INSTRUCTIONS TO FOLLOW
Can you reproduce the passage of the La Bohème article from "After some time, Mimi’s" to "off their relationship." word for word?

TEXT EXCERPT
That doesn’t mean that everything stays the same, of course, and this La Bohème will be different in several respects, according to stage director Nathan Troup.
“My responsibility is to help create or conceive an aesthetic for the production,” Troup said during a recent Zoom interview that also included conductor Andrew Bisantz, Eugene Opera executive director Erika Rauer, and Eugene Opera Orchestra principal oboist Cheryl Wefler.
His goal is to “converge the visual scenery and what the performers are doing,” Troup said, and the idea for this La Bohème is to advance the Parisian location by 100 years, from the original 1830s in which Giacomo Puccini set his tale of a poor embroiderer and her bohemian group of artistic friends.
“Even though the action is advanced a century, it addresses many of the same sets of circumstances,” Troup said. “Even with the difference in time, there still were many artistic people in the 1920s in the same situation — they were not flourishing financially, but they were carrying on their art and waiting for their turn to come.”
The physical setting for the opera also needs little adjustment, because the streets and buildings of Paris and many other ancient cities often haven’t changed much from one century to the next, and Troup suspects that probably in another hundred years there still will be garrets and gathering places where artists gather and exist together.
“Obviously there are shifts in social norms and gender constructs, but you really don’t have to change much to connect to this timeless story of dreams, suffering, mortality,” he said. “Fashions and trends change more than people and places, and this is the way this story is still told.”
The story
The plot of La Bohème is not complicated. It is based on a novel by Henry Murger, titled Scenes de la vie de bohème, about four young bohemians artists — musician (Schaunard), painter (Marcello), philosopher (Colline), and poet (Rodolfo) — who live together in straitened circumstances in the Latin Quarter of Paris.
One night, Rodolfo stays behind while the other three go out to eat, and when he answers a knock on the door, he opens it to a young woman named Mimi, whose candle has gone out and needs someone to relight it. Once inside, she faints, and as Rodolfo revives her, his candle also goes out. She has dropped her key as she fainted, and they search for it in the dark. Rodolfo finds it but does not say so because he is so taken by her. He touches her hand in the dark and tells her that he is attracted to her. They fall in love.
After some time, Mimi’s health has declined significantly, and although she and Rodolfo by then are living together, their relationship begins to fray, in part because of his fears about her health. She overhears a conversation during which Rodolfo tells Marcello of his unhappiness and his wish to end the relationship. Mimi becomes distraught, but the two agree to remain together until the spring. After they separate, their mutual friends Marcello and his lover, Musetta, also break off their relationship.

DATA SHOWN
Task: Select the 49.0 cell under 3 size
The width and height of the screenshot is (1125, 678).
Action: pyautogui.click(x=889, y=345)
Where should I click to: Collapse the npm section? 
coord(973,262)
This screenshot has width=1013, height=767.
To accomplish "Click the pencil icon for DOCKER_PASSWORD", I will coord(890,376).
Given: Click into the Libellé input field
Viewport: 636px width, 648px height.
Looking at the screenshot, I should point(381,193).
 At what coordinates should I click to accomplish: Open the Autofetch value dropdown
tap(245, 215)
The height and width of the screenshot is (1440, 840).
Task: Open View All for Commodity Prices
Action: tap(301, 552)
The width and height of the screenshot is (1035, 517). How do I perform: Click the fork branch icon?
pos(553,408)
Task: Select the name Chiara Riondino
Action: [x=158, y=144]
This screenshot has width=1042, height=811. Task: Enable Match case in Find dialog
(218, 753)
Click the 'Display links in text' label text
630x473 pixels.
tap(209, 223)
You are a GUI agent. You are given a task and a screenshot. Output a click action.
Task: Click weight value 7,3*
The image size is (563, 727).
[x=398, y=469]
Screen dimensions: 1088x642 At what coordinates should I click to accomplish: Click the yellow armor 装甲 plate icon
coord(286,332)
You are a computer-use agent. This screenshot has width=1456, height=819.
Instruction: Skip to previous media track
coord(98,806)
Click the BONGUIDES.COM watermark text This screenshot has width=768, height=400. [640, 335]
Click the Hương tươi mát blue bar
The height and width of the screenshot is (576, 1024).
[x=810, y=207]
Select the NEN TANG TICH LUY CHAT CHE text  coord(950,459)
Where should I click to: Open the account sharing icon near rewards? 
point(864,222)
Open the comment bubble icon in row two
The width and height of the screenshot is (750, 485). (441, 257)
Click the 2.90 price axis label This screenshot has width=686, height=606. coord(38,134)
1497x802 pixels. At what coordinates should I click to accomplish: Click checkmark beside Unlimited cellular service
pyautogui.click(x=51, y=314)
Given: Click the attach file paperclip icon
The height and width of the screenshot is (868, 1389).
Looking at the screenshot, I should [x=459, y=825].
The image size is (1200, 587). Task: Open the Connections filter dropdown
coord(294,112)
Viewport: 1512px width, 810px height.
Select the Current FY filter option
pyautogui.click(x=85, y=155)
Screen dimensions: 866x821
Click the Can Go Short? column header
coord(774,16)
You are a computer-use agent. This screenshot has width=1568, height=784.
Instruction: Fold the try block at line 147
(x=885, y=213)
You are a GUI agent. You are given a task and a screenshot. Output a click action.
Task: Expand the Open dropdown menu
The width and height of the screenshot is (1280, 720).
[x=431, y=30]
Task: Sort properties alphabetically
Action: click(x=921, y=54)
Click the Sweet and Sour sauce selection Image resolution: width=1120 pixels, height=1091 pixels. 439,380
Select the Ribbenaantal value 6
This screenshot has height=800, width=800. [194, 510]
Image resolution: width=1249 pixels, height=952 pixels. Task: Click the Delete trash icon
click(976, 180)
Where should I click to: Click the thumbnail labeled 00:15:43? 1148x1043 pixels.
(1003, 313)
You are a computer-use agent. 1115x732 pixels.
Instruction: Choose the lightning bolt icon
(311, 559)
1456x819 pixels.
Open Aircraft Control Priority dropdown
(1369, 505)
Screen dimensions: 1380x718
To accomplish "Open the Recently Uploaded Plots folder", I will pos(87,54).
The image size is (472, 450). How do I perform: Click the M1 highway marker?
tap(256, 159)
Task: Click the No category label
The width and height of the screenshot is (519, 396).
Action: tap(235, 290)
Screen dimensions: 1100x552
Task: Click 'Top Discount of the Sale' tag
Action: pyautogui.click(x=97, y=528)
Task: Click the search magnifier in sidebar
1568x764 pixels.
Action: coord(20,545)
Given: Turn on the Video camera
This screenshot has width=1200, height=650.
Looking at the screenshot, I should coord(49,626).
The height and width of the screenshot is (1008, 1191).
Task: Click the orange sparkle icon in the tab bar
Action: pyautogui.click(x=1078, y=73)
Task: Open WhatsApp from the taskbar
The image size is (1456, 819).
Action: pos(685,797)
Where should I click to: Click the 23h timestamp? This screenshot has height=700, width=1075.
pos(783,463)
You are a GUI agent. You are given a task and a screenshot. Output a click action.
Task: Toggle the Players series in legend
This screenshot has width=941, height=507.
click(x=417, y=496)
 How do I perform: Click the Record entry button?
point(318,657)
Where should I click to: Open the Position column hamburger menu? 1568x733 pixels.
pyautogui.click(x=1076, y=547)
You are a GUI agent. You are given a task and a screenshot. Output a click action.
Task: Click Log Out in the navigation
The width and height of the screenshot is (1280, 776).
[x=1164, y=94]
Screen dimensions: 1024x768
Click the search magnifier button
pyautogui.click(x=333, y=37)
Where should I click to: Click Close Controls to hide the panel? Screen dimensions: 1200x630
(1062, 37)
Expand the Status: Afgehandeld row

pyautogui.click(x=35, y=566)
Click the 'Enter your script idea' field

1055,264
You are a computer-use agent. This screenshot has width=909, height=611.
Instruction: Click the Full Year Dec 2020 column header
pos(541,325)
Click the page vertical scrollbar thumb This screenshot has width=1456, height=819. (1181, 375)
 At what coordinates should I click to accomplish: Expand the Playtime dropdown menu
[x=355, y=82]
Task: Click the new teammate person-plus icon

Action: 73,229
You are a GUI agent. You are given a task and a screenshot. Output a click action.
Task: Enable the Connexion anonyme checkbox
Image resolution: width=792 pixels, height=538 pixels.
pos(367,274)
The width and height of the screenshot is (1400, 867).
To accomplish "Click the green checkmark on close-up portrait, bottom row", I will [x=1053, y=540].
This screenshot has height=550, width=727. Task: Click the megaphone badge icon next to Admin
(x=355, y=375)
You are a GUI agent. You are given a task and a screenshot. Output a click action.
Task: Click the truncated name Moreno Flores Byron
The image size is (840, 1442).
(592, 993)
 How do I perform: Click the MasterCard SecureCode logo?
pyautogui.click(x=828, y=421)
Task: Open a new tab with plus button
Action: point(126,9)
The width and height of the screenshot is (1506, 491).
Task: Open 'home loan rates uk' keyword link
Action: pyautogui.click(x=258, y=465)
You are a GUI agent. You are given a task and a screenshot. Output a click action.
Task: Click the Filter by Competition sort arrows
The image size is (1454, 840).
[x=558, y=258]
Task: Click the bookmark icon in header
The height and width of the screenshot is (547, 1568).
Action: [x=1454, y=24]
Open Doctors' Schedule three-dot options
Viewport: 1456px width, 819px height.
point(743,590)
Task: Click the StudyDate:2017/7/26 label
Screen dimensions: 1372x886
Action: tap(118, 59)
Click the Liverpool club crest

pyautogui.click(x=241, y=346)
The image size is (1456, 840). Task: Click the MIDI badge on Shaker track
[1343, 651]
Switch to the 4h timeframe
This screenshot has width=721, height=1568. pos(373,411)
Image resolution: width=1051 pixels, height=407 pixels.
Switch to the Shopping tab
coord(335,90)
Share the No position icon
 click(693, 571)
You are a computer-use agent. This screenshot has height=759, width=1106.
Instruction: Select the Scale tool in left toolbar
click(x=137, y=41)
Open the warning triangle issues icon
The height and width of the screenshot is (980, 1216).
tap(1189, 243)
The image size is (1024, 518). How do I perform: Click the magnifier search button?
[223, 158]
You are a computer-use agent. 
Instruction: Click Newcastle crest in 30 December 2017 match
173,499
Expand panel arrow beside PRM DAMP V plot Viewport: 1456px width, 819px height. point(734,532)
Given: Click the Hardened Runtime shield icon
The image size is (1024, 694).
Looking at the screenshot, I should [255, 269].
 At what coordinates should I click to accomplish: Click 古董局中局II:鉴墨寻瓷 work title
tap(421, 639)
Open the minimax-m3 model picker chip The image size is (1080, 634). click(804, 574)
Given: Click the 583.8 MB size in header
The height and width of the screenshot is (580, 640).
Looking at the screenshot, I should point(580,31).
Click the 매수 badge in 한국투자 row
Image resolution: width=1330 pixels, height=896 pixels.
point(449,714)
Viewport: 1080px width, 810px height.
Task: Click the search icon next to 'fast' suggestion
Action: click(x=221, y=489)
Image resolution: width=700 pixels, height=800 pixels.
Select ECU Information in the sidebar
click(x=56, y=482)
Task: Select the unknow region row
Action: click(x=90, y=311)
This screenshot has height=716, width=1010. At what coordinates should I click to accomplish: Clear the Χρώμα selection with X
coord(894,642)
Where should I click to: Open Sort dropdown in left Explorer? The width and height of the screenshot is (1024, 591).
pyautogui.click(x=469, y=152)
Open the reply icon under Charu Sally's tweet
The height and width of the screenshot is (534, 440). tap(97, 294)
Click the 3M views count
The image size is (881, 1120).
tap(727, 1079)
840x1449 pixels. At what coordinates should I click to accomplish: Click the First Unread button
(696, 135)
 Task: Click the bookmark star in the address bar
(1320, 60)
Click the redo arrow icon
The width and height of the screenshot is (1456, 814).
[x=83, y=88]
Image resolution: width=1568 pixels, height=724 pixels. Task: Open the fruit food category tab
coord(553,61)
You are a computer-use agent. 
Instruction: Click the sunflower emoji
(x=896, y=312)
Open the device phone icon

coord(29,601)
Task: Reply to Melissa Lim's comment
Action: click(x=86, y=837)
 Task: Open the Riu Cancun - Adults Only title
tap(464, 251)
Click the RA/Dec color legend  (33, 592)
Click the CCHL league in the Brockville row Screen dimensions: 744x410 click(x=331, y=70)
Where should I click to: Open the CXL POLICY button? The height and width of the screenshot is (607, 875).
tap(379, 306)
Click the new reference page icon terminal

THE RESULT
After some time, Mimi’s health has declined significantly, and although she and Rodolfo by then are living together, their relationship begins to fray, in part because of his fears about her health. She overhears a conversation during which Rodolfo tells Marcello of his unhappiness and his wish to end the relationship. Mimi becomes distraught, but the two agree to remain together until the spring. After they separate, their mutual friends Marcello and his lover, Musetta, also break off their relationship.